Fotovista is market leader for online consumer electronics in France, Italy, Spain and Portugal, while it has presence in 25 European countries, including all those where DSG operates. It has some 250 stores in France alone and an online digital photo service. The deal will give DSG International an exposure to the markets in 12 new European countries, including Poland, Germany and the Netherlands.

The acquisition is subject to approval by the European Union Competition Authority.

Fotovista, set up in 1970 by two brothers, — Pierre and Jean-Claude Rosenblum — had made an underlying profit before tax and interest of 7.6 million euros for the year ended March 2006 on sales of 450 million euros.

DSG International is buying the stake held by LMBO, a French venture capital firm, which now controls Fotovista, and from the Rosenblum family and a handful of managers.

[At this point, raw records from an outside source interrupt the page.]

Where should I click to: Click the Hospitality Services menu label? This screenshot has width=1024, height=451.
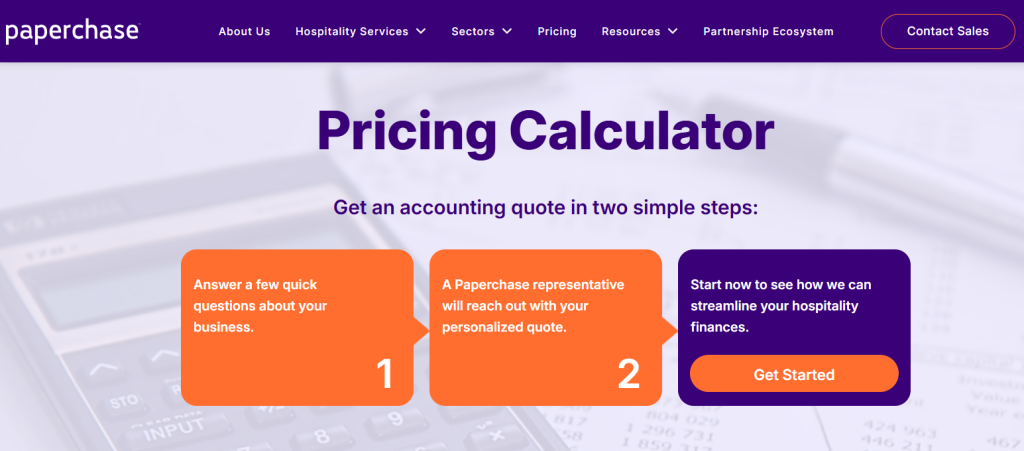pos(351,31)
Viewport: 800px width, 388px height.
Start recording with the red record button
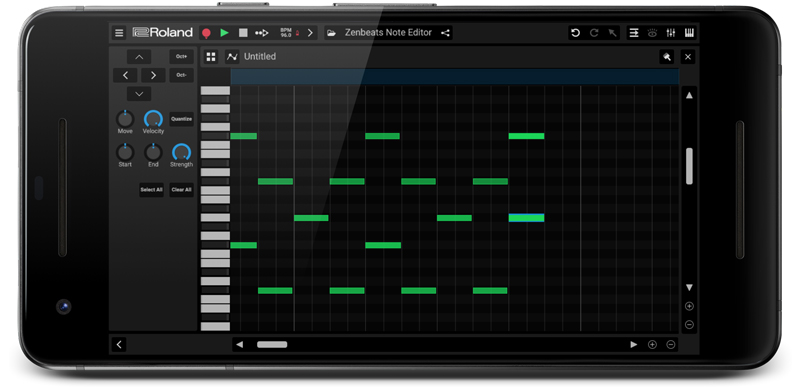coord(206,33)
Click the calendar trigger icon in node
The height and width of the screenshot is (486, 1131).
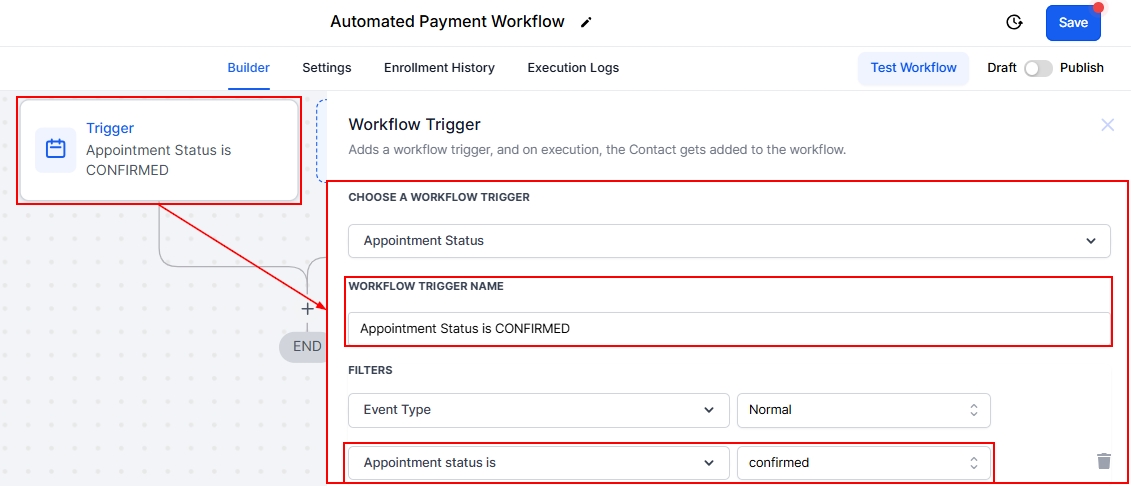56,150
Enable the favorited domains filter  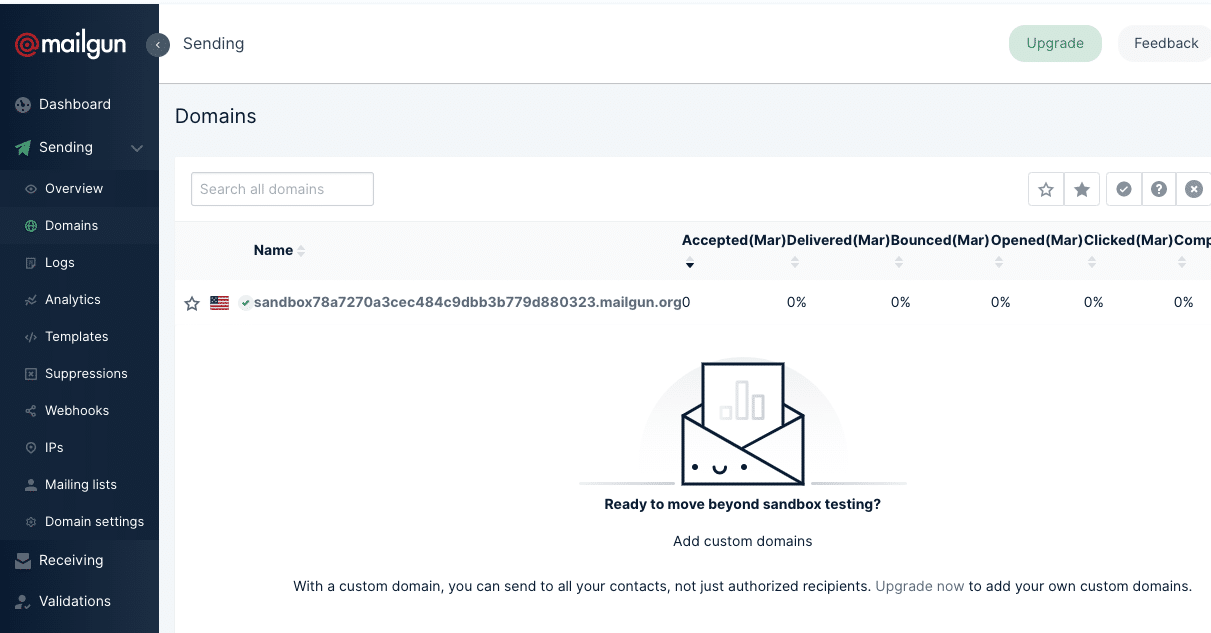click(1081, 188)
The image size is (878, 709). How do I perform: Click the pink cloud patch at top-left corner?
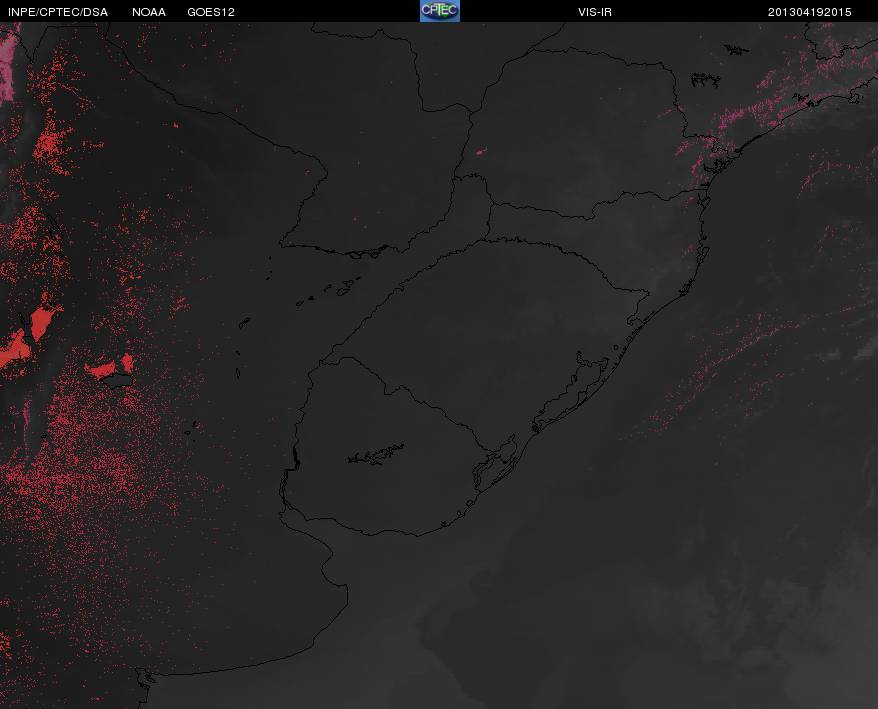pyautogui.click(x=8, y=63)
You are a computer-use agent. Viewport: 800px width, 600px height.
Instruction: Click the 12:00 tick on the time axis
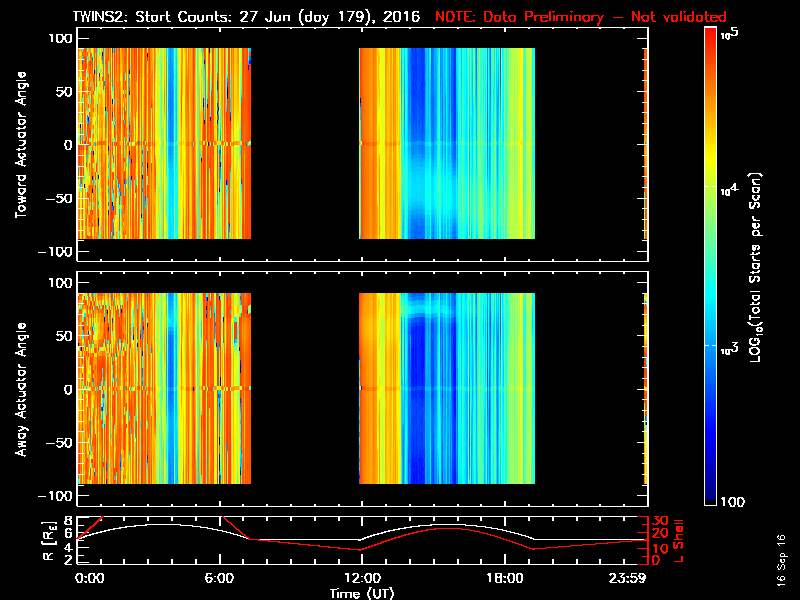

Under the deal agreed, the company has an option to buy out the balance 25 per cent over the next three to five years, though if Pixmania hits its financial targets the founders can hike their stake in the business.

The deal happens just days after DSG International has decided to move its Dixons brand online, rebranding its highstreet stores as Currys.digital.

DSG International’s chief executive John Clare said the stake acquisition represented a significant step in the company’s goal of becoming Europe’s leading electrical e-tailer.

The company said Fotovista’s current management team, including two sons of founder Jean-Claude Rosenblum, will continue with the firm.